__Material provided__.
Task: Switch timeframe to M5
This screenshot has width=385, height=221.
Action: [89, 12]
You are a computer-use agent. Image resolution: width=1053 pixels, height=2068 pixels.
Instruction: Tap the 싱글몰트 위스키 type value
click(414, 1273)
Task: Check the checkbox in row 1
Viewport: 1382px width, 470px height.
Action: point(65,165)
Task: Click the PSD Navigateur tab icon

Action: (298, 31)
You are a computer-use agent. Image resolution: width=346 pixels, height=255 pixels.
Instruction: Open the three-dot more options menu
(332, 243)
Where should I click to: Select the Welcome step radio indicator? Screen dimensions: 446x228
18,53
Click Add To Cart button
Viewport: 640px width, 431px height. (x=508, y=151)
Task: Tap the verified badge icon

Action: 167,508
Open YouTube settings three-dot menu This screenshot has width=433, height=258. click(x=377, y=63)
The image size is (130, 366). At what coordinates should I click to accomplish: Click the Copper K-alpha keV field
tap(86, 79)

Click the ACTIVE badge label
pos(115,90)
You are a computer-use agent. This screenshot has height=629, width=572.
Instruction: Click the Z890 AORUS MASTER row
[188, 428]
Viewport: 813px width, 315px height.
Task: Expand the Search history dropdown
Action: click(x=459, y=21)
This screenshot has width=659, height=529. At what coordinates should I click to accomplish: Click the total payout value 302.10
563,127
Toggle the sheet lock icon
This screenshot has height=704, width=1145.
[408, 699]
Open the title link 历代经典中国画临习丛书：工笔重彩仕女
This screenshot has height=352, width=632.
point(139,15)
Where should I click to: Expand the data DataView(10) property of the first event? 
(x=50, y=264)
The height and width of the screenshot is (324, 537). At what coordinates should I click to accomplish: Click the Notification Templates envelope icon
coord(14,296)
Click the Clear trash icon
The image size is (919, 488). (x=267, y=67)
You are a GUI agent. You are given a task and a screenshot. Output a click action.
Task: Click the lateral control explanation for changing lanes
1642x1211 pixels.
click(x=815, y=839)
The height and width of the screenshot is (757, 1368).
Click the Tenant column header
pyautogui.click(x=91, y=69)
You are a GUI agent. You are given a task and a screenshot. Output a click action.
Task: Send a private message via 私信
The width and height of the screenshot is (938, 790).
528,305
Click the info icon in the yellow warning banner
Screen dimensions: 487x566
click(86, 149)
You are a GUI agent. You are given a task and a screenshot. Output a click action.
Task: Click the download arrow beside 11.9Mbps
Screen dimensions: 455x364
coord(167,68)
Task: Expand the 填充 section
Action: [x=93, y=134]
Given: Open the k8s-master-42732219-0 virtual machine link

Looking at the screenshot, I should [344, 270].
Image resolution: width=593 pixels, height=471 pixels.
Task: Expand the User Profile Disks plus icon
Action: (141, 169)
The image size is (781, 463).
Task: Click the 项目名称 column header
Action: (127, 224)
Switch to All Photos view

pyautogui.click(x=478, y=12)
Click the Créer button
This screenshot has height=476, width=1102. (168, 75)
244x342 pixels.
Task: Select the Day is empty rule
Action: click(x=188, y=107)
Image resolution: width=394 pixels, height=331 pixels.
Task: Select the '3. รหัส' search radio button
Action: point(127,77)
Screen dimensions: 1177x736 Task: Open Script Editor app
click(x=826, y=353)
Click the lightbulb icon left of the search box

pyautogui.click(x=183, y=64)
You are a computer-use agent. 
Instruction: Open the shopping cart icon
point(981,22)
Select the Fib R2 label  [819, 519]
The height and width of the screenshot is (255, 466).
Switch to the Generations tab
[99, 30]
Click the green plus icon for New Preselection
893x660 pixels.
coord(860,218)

__What the exercise asks__. From the first line to the last, copy the records exactly as they appear above.

__Finished exercise__.
Task: Switch timeframe to M5
This screenshot has width=385, height=221.
Action: [89, 12]
You are a computer-use agent. Image resolution: width=1053 pixels, height=2068 pixels.
Instruction: Tap the 싱글몰트 위스키 type value
click(414, 1273)
Task: Check the checkbox in row 1
Viewport: 1382px width, 470px height.
Action: point(65,165)
Task: Click the PSD Navigateur tab icon

Action: (298, 31)
You are a computer-use agent. Image resolution: width=346 pixels, height=255 pixels.
Instruction: Open the three-dot more options menu
(332, 243)
Where should I click to: Select the Welcome step radio indicator? Screen dimensions: 446x228
18,53
Click Add To Cart button
Viewport: 640px width, 431px height. (x=508, y=151)
Task: Tap the verified badge icon

Action: 167,508
Open YouTube settings three-dot menu This screenshot has width=433, height=258. click(x=377, y=63)
The image size is (130, 366). At what coordinates should I click to accomplish: Click the Copper K-alpha keV field
tap(86, 79)

Click the ACTIVE badge label
pos(115,90)
You are a computer-use agent. This screenshot has height=629, width=572.
Instruction: Click the Z890 AORUS MASTER row
[188, 428]
Viewport: 813px width, 315px height.
Task: Expand the Search history dropdown
Action: click(x=459, y=21)
This screenshot has width=659, height=529. At what coordinates should I click to accomplish: Click the total payout value 302.10
563,127
Toggle the sheet lock icon
This screenshot has height=704, width=1145.
[408, 699]
Open the title link 历代经典中国画临习丛书：工笔重彩仕女
This screenshot has height=352, width=632.
point(139,15)
Where should I click to: Expand the data DataView(10) property of the first event? 
(x=50, y=264)
The height and width of the screenshot is (324, 537). At what coordinates should I click to accomplish: Click the Notification Templates envelope icon
coord(14,296)
Click the Clear trash icon
The image size is (919, 488). (x=267, y=67)
You are a GUI agent. You are given a task and a screenshot. Output a click action.
Task: Click the lateral control explanation for changing lanes
1642x1211 pixels.
click(x=815, y=839)
The height and width of the screenshot is (757, 1368).
Click the Tenant column header
pyautogui.click(x=91, y=69)
You are a GUI agent. You are given a task and a screenshot. Output a click action.
Task: Send a private message via 私信
The width and height of the screenshot is (938, 790).
528,305
Click the info icon in the yellow warning banner
Screen dimensions: 487x566
click(86, 149)
You are a GUI agent. You are given a task and a screenshot. Output a click action.
Task: Click the download arrow beside 11.9Mbps
Screen dimensions: 455x364
coord(167,68)
Task: Expand the 填充 section
Action: [x=93, y=134]
Given: Open the k8s-master-42732219-0 virtual machine link

Looking at the screenshot, I should [344, 270].
Image resolution: width=593 pixels, height=471 pixels.
Task: Expand the User Profile Disks plus icon
Action: (141, 169)
The image size is (781, 463).
Task: Click the 项目名称 column header
Action: (127, 224)
Switch to All Photos view

pyautogui.click(x=478, y=12)
Click the Créer button
This screenshot has height=476, width=1102. (168, 75)
244x342 pixels.
Task: Select the Day is empty rule
Action: click(x=188, y=107)
Image resolution: width=394 pixels, height=331 pixels.
Task: Select the '3. รหัส' search radio button
Action: point(127,77)
Screen dimensions: 1177x736 Task: Open Script Editor app
click(x=826, y=353)
Click the lightbulb icon left of the search box

pyautogui.click(x=183, y=64)
You are a computer-use agent. 
Instruction: Open the shopping cart icon
point(981,22)
Select the Fib R2 label  [819, 519]
The height and width of the screenshot is (255, 466).
Switch to the Generations tab
[99, 30]
Click the green plus icon for New Preselection
893x660 pixels.
coord(860,218)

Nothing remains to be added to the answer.